"See it all. See the world."
"All I Could Do is Cry"
"Hey Henry" by ETTA JAMES:
My friend Bill sent me a request via email to see if I could fill in some of the gaps for songs he needed to DJ our friend Laura's wedding in a few weeks. The list included some really cool choices from Bob Dylan, Hank Williams (a hilarious choice, "You're Gonna Change (Or I'm Gonna Leave)"), Willie Nelson, Cat Power and more, and also included "At Last" by Etta James. Now, don't get me wrong: "At Last" is a fantastic song with a goosebump-inducing vocal performance from the legendary Ms. James. My problem with it is that EVERY WOMAN ON THE FACE OF THE EARTH HAS IT PLAYED AT HER WEDDING. I'm surprised there isn't just a section in all wedding programs saying, "The playing of "At Last" will be at 11:00." As I said in my email to Bill: "I just want every female to know that "At Last" is like the fucking "Stairway to Heaven" of songs for women. Remember in "Wayne's World," how there's a sign in the guitar shop that says "NO STAIRWAY!" There should be a sign like that at weddings for "At Last." "At Last" is like "Star Wars" for a woman. They have "At Last" action figures and shit."

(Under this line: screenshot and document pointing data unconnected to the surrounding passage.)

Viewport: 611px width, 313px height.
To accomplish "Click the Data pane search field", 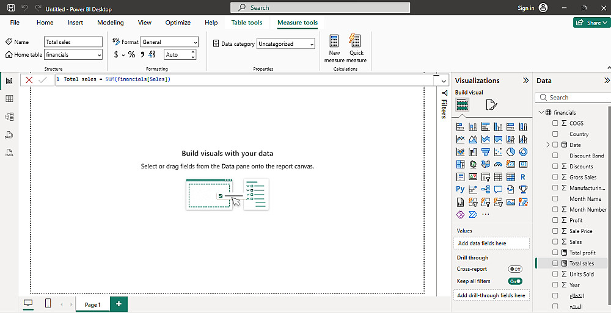I will click(571, 98).
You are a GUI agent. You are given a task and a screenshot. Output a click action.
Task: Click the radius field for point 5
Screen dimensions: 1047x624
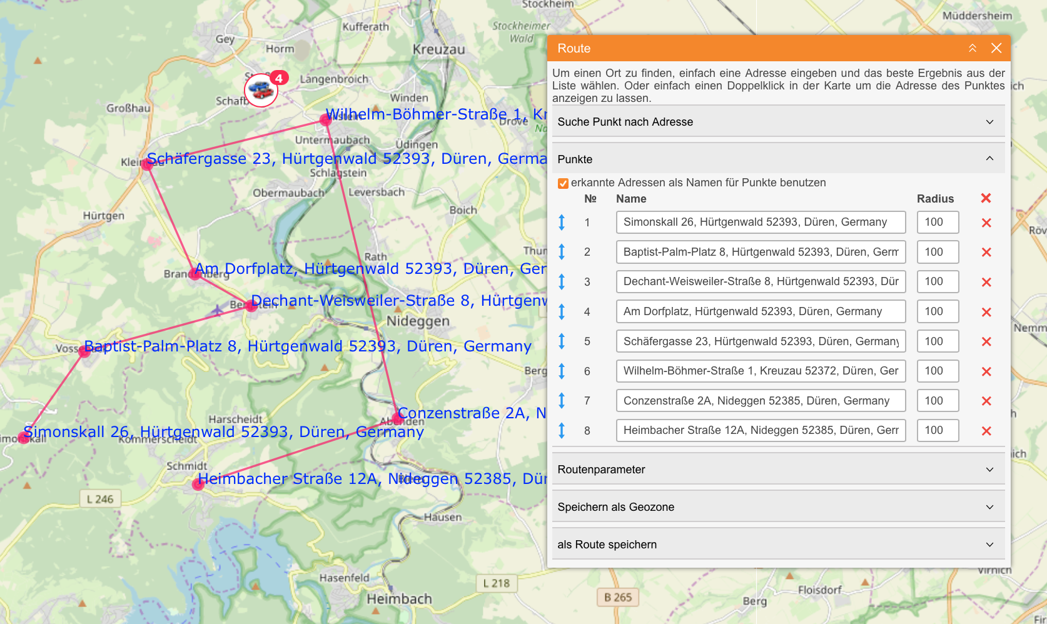[x=937, y=341]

Anyway, "All I Could Do is Cry" is something like the anti-"At Last." Like the Doug Sahm track I posted the other day, it's the perfect soundtrack for that terrible moment at a wedding when you realize this person you liked is going home with somebody else. . . forever. Next time I watch someone I had a crush on get married, I'll have this song blaring in my head to block out the sounds of "At Last" coming from the dance floor. Really though, if you want to get those asses shaking at your wedding party, try "Hey Henry" instead.
"Maybe Sparrow" by NEKO CASE:
From Neko Case's unbelievable Fox Confessor Brings the Flood comes this haunting, impeccably produced heartbreaker. Case's vocals here are so chilling and note-perfect they will freeze the blood in your veins.
Here's Neko performing the song on Letterman:
"The Beginning of the End" by BILL RICCHINI:
I met Bill Ricchini on the night of his debut CD release party at the North Star Bar in Philadelphia many years ago. I was with a friend who had gone to high school with him, so it was kind of cute to watch her getting all excited and proud about her old school buddy. Of course, Ricchini has since proven himself as a top rate songwriter and arranger, especially with 2005's Tonight I Burn Brightly, which sees Ricchini shining like a young Randy Newman or Harry Nilsson. The Sam Prekop-esque "The Beginning of the End" is from Ricchini's debut, Ordinary Time. I highly recommend both albums, which you can sample and buy here.
"Police On My Back" by THE EQUALS:
The Equals were a multi-racial Merseybeat group formed by a teenaged Eddy Grant (you might know him as the singer of 80s electro/reggae "Electric Avenue"), known for their interesting twist of mixing ska and other island rhythms (Grant was originally born in British Guyana) into their Britpop. It wasn't until recently I'd heard this track, which I'd first heard performed by The Clash. For three days after it popped up on my iPod, it was all I listened to on my 10 minute drive to and from work.
"Hello Sunshine (Weevil Mix)" by SUPER FURRY ANIMALS:
Back when I lived in Chicago, I used to love cueing this song up as I got off the subway downtown. It was either this or "The Cedar Room" by Doves, but both songs gave me that same great feeling that I was stepping into something epic, full of the good and bad in humanity, along with that odd sense of crowded isolation that you can only get being in a huge city, bouncing off of thousands of people while feeling connected to almost none of them. With either song, it felt like you were breathing new air. I wasn't sure if I had posted "Hello Sunshine" before, so tonight I'm also including a cool remix from the Phantom Phorce remix album.
"Breath" (live in Italy) by PEARL JAM:
A liquor store run with a few tipsy friends who wanted to hear the Pearl Jam songs from the Singles soundtrack inspired my inclusion of this live track. Even the Italian crowd understands how rarely played this song is in the long legacy of Pearl Jam setlists.